The body faced a daunting load of work. Yet the high road of commitment had me wild-eyed.

[After not swimming at all for three decades,] I started swimming in a friend’s country club pool, August 2009, the month I turned 60. Those first few days were a rude awakening. I was slogging along… By November I was going six and seven hours at a stretch. Most days, I would barely make it from the pool to my car after the workout. It was beyond falling asleep; it was passing out, slumped at the wheel in the parking lot for a couple hours before I could get it together and drive home. The body faced a daunting load of work. Yet the high road of commitment had me wild-eyed. This was going to take unknown physical dedication and emotional courage… It didn’t matter if the public didn’t wind up caring. The dream of crossing from Cuba to Florida stirred my soul. This swim was the stuff of building character of granite. I had better steel my will.

Cultivate Smart Ambition

The person gutsy enough to go out there five times has a much better chance of getting it all going her way than the ones who pack it up at the first defeat.

I am more consummate professional than fool. This is not blind ambition. I wouldn’t come at [the Cuba-to-Florida swim for a fifth attempt] if I didn’t intend to bring more to it this time. There is more jellyfish protection to innovate. There is more knowledge of swirling eddies to discover. Nobody would criticize me for calling it quits after four valiant tries, but I weigh sitting at home and wondering the rest of my life if I could in fact have brought new layers of expertise to the mission, as opposed to trying again, maybe not making it a fifth time, entirely at peace that I did bring better protocols to the effort. At peace that I didn’t give up…. I am convinced that the person gutsy enough to go out there five times has a much better chance of getting it all going her way than the ones who pack it up at the first defeat.

Defy Blanket Limitations

A woman asked me after a speech I gave in Cuba how I could train at this level, with the normal aches and pains that come at my age. I answered, “Don’t put your assumptions of what one is supposed to feel at my age on me. I defy those suppositions of limitations. If you feel aches and pains, say so. But I don’t, and I refuse to follow anybody’s controlling parameters.” … I am simply unwilling to accept blanket limits about the ceiling of performance. Not any one of us knows the power of the human spirit.

Focus on the Moment

[While swimming,] I’m not apprised of the navigation progress. The cardinal rule is that nobody ever tells me where we are. So many variables are in play, from fickle and sudden weather to swirling eddies to animals to my own frailties. Just because I’ve been covering 50 miles at a certain speed doesn’t mean I’m going to replicate that progress the next 50 miles. I never look forward and up. All I’d see is a vast, depressing horizon. Better I should engage in the moment, just keep working, turning my head like a programmed robot, 52 times a minute, toward my team’s boat.

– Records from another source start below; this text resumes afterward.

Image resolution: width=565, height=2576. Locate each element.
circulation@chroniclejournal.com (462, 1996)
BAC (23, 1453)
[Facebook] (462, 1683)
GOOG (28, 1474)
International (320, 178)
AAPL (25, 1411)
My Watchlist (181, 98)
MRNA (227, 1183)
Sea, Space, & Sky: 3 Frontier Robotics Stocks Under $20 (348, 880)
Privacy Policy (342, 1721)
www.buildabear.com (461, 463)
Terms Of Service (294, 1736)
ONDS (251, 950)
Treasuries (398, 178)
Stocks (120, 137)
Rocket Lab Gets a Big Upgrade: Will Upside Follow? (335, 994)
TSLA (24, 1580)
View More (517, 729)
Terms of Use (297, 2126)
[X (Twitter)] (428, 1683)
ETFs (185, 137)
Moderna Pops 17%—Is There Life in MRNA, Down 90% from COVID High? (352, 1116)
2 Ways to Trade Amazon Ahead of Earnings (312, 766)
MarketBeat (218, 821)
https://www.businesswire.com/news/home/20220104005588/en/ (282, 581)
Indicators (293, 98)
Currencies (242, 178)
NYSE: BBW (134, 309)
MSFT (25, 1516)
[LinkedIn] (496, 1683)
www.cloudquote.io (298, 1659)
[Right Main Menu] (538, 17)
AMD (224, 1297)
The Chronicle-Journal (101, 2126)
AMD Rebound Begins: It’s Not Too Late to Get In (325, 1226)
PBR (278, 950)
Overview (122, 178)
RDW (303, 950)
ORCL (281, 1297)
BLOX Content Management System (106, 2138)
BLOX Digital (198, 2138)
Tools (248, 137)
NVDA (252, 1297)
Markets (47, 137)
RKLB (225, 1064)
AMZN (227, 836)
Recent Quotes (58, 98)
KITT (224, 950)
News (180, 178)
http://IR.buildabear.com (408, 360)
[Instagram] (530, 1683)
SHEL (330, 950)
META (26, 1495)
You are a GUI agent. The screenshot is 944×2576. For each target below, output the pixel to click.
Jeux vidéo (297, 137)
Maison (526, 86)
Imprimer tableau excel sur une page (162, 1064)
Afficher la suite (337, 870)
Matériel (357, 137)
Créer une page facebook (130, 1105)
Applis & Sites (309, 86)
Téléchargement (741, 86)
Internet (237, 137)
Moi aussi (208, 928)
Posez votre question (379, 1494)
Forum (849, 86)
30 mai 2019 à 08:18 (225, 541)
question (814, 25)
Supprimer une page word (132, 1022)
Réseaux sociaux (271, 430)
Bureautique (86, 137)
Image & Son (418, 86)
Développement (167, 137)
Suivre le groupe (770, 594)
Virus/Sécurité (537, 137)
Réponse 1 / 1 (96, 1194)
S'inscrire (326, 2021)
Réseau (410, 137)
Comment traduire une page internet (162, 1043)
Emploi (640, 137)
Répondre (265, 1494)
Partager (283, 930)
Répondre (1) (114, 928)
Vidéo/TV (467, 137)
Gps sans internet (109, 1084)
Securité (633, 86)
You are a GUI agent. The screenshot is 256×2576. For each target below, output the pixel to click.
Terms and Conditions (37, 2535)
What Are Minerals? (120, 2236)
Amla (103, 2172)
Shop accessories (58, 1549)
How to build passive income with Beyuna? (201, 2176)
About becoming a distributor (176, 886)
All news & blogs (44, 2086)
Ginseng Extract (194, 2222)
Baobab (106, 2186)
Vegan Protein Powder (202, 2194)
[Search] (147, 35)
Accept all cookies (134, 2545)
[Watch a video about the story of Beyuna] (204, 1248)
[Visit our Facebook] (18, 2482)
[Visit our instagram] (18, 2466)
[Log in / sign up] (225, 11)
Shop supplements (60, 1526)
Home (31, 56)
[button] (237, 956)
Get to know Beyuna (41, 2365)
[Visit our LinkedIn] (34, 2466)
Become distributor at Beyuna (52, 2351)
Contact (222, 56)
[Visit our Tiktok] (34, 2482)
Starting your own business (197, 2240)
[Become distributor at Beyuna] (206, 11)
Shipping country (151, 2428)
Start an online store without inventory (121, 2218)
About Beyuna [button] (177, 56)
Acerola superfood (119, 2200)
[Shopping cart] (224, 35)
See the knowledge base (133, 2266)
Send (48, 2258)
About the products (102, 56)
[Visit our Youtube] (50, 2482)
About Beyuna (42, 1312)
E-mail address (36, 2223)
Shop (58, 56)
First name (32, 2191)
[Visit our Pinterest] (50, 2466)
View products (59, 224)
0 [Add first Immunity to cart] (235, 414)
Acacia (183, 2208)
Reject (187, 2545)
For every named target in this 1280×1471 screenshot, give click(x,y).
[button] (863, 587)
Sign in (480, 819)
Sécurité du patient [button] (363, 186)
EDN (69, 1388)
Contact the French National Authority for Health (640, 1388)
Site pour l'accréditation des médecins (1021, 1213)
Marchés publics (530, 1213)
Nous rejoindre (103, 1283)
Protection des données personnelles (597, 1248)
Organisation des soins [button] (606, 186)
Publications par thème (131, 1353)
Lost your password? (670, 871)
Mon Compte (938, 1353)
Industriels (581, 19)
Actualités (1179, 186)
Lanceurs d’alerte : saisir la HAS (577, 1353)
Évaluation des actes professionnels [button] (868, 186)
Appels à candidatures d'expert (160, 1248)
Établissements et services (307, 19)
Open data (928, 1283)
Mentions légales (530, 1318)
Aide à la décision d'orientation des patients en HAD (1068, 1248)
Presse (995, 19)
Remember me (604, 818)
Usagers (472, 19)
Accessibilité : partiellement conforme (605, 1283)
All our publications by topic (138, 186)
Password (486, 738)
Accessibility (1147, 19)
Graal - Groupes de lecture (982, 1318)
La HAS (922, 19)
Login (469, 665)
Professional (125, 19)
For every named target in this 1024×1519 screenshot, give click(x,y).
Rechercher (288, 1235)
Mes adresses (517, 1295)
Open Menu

The More Harrowing the Journey, the Greater the Reward

Swimming in those last few minutes, I am stunned. The moment sweeps me up and folds me into its intensity, and I have no words at all. Just emotions. Exploding emotions. And then, from some unconscious well of truth, words do flow. They speak the messages I authentically carried with me all the way across, all the way through the years of the endeavor: “One: Never, ever give up. Two: You’re never too old to chase your dreams. Three: It looks like a solitary sport, but it’s a team.”

… My heart was bursting with joy and relief to stand on solid sand, after not only those 53 hours [of swimming] but the hundreds of tough hours it took to arrive at the dream’s destination. In the end it was the journey that inspired. Had the journey not been extended over 35 years, had we not suffered through failures and risen to cutting-edge solutions, had I not almost died from box [jellyfish] stings, had these special people not traveled this journey with me, this final scene wouldn’t have presented itself as the Homeric journey’s end it became to me, my team and the public at large. It’s all about the journey.